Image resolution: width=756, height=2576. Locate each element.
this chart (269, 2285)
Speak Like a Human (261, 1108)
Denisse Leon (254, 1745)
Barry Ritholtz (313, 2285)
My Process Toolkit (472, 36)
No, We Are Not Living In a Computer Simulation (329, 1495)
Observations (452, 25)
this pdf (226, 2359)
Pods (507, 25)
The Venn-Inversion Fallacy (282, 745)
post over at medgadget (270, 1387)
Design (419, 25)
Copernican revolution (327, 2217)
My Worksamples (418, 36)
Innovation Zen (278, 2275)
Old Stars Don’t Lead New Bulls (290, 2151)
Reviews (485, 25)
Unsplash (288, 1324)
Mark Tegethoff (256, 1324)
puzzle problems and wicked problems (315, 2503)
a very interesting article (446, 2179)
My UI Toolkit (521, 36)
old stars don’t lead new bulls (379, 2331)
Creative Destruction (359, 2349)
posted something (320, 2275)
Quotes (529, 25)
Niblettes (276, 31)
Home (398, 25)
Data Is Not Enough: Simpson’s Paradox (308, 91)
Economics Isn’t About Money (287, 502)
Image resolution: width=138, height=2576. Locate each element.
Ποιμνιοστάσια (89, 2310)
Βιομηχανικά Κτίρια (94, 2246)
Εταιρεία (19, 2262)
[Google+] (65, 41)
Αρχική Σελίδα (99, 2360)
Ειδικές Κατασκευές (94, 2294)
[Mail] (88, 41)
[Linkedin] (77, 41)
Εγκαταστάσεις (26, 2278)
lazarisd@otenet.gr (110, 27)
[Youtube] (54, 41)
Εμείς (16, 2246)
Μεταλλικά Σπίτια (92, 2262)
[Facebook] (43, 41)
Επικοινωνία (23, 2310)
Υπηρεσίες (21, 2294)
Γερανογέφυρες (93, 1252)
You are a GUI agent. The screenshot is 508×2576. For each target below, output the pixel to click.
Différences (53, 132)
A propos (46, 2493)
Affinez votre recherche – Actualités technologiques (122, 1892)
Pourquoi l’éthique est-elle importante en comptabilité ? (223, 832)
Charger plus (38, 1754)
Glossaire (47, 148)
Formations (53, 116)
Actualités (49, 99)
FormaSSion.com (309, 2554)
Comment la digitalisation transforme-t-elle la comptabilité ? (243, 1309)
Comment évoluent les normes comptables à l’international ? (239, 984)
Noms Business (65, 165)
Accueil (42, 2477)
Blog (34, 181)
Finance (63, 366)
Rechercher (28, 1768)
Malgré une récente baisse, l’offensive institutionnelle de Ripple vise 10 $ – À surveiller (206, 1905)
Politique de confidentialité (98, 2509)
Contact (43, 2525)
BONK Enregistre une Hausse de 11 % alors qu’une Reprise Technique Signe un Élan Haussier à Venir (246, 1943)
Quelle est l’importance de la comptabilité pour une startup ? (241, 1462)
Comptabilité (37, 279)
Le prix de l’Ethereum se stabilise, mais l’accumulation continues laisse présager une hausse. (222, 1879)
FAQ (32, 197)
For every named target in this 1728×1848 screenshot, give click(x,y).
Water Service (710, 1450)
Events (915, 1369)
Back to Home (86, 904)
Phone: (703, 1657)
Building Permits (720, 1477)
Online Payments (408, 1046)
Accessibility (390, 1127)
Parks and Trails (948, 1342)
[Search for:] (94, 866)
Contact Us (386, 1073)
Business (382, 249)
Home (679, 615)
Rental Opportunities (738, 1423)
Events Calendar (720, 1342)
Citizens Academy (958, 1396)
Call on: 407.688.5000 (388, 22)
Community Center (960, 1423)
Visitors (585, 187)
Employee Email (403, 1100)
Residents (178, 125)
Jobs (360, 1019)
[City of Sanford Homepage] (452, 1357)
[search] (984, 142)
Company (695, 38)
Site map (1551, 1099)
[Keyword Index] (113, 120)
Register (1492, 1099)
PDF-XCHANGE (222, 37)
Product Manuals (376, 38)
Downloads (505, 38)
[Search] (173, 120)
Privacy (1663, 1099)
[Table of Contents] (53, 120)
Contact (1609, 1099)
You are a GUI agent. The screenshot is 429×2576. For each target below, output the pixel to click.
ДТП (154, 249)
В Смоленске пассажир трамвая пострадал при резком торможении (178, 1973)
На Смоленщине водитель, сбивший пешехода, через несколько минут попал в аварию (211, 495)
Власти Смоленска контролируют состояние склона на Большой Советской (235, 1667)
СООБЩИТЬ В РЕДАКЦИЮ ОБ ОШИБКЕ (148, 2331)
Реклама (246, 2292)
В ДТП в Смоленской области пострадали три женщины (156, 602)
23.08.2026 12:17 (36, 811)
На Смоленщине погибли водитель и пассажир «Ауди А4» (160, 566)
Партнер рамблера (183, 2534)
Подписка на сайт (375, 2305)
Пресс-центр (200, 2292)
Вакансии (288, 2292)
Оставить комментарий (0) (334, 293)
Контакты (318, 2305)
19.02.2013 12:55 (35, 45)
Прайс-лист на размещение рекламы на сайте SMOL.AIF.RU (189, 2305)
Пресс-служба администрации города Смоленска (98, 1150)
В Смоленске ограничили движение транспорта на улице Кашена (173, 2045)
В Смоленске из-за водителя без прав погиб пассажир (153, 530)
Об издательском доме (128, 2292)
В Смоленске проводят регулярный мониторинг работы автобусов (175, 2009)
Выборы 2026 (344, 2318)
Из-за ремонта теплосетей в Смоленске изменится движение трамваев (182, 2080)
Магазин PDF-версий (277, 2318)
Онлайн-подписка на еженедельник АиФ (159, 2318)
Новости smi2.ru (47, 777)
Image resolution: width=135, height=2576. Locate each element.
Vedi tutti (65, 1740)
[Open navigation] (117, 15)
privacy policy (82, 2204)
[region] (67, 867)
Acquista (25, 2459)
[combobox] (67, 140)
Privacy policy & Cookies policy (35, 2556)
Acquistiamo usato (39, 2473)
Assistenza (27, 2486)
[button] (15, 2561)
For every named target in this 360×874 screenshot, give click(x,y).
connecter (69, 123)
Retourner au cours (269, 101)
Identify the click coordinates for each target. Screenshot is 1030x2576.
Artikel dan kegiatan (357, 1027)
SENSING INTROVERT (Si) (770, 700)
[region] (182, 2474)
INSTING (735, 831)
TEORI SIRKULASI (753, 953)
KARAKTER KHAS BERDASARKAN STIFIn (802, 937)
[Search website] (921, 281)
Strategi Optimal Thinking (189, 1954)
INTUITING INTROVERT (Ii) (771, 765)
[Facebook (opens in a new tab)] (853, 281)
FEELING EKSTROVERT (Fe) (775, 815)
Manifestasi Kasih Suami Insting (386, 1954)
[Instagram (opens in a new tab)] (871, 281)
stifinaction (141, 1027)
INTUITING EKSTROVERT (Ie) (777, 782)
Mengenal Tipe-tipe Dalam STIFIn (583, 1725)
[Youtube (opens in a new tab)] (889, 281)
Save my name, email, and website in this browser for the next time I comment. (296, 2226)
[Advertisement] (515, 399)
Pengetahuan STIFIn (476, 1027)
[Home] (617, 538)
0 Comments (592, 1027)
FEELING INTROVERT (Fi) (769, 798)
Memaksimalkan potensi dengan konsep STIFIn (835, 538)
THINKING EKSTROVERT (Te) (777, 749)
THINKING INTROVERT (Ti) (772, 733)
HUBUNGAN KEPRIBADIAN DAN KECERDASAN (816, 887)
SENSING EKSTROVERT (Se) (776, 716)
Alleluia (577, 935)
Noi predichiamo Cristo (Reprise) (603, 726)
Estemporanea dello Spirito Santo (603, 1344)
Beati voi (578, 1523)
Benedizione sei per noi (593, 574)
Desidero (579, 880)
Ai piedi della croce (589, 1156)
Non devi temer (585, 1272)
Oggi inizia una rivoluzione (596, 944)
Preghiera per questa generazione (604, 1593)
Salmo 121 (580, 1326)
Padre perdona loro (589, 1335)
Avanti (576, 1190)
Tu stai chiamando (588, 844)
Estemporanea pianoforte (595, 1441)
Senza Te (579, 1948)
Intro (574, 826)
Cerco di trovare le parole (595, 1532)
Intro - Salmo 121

•••••

» **Activity**: Reproducing the whole listing above is not the task. Copy exactly only the lines from the one with "[Search for:] (94, 866)" to the one with "Магазин PDF-версий (277, 2318)", both kept.

» **Answer to the exercise**:
[Search for:] (94, 866)
Contact Us (386, 1073)
Business (382, 249)
Home (679, 615)
Rental Opportunities (738, 1423)
Events Calendar (720, 1342)
Citizens Academy (958, 1396)
Call on: 407.688.5000 (388, 22)
Community Center (960, 1423)
Visitors (585, 187)
Employee Email (403, 1100)
Residents (178, 125)
Jobs (360, 1019)
[City of Sanford Homepage] (452, 1357)
[search] (984, 142)
Company (695, 38)
Site map (1551, 1099)
[Keyword Index] (113, 120)
Register (1492, 1099)
PDF-XCHANGE (222, 37)
Product Manuals (376, 38)
Downloads (505, 38)
[Search] (173, 120)
Privacy (1663, 1099)
[Table of Contents] (53, 120)
Contact (1609, 1099)
You are a GUI agent. The screenshot is 429×2576. For each target below, output the pixel to click.
ДТП (154, 249)
В Смоленске пассажир трамвая пострадал при резком торможении (178, 1973)
На Смоленщине водитель, сбивший пешехода, через несколько минут попал в аварию (211, 495)
Власти Смоленска контролируют состояние склона на Большой Советской (235, 1667)
СООБЩИТЬ В РЕДАКЦИЮ ОБ ОШИБКЕ (148, 2331)
Реклама (246, 2292)
В ДТП в Смоленской области пострадали три женщины (156, 602)
23.08.2026 12:17 (36, 811)
На Смоленщине погибли водитель и пассажир «Ауди А4» (160, 566)
Партнер рамблера (183, 2534)
Подписка на сайт (375, 2305)
Пресс-центр (200, 2292)
Вакансии (288, 2292)
Оставить комментарий (0) (334, 293)
Контакты (318, 2305)
19.02.2013 12:55 (35, 45)
Прайс-лист на размещение рекламы на сайте SMOL.AIF.RU (189, 2305)
Пресс-служба администрации города Смоленска (98, 1150)
В Смоленске ограничили движение транспорта на улице Кашена (173, 2045)
В Смоленске из-за водителя без прав погиб пассажир (153, 530)
Об издательском доме (128, 2292)
В Смоленске проводят регулярный мониторинг работы автобусов (175, 2009)
Выборы 2026 (344, 2318)
Из-за ремонта теплосетей в Смоленске изменится движение трамваев (182, 2080)
Магазин PDF-версий (277, 2318)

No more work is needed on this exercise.